▶ [TASK DETAILS]: Pick out every line below that contains the word "target", and copy each one. Case counts.

▶ [EXCERPTED RECORDS]:
+++

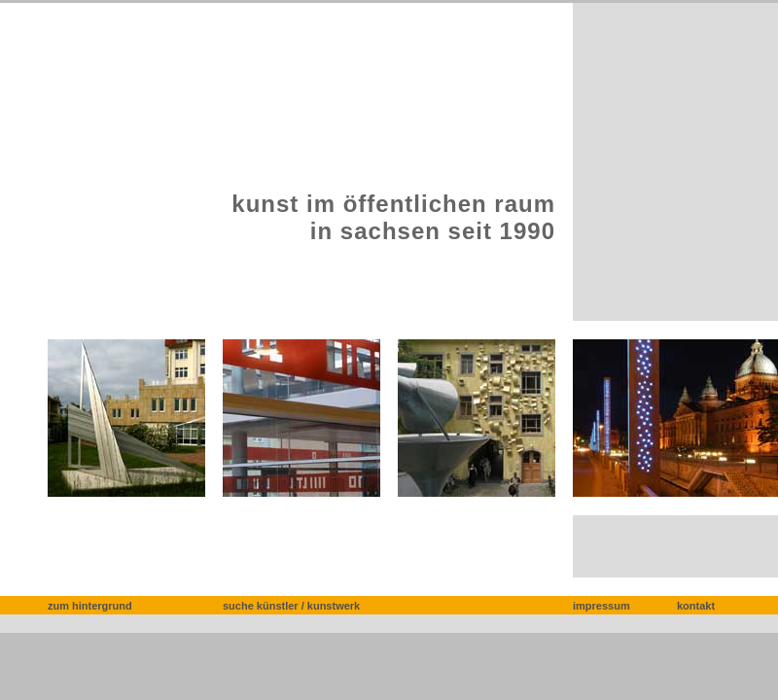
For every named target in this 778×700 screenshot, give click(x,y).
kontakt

+++

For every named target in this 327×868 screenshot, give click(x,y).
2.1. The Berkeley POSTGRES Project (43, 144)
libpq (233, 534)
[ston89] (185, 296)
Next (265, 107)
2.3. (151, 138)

+++

▶ [EXERCISE SOLUTION]:
For every named target in this 778×700 screenshot, give click(x,y).
For every named target in this 327×868 screenshot, give click(x,y).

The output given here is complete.